The answer is the set of lines that include "with", copied from the data below.

Dataset excerpts
★ ★ ★ ★ ★

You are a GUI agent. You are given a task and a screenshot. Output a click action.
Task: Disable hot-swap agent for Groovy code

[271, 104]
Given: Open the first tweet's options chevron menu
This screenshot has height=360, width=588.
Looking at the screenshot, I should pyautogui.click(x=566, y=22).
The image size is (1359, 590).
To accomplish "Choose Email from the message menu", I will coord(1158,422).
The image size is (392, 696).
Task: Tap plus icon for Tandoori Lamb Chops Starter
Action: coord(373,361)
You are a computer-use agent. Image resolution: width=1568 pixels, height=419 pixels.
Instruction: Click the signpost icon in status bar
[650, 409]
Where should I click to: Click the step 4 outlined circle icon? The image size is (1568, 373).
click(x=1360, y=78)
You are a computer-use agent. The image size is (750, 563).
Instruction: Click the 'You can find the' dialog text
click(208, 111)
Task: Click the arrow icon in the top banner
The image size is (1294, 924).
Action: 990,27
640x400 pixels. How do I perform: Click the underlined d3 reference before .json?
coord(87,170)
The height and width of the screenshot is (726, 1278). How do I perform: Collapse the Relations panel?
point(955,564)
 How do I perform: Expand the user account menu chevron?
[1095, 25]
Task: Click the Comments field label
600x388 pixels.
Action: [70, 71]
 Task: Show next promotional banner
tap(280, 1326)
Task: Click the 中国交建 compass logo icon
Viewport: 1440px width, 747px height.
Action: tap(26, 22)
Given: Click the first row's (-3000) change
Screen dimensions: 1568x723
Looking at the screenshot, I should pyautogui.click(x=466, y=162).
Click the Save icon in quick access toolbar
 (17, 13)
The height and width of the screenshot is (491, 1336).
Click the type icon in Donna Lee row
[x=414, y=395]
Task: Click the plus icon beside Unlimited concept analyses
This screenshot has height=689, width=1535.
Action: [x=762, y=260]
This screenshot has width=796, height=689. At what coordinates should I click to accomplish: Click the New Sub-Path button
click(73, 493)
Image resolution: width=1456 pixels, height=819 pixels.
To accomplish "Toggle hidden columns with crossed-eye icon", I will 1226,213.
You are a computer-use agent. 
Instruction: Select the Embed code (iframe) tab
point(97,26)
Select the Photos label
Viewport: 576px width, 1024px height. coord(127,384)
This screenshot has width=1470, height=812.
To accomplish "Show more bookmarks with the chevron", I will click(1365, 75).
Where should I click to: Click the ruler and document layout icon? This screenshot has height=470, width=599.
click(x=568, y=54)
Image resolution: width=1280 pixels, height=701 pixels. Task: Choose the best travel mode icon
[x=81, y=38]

★ ★ ★ ★ ★

Solution for this exercise
To accomplish "Toggle hidden columns with crossed-eye icon", I will 1226,213.
To accomplish "Show more bookmarks with the chevron", I will click(1365, 75).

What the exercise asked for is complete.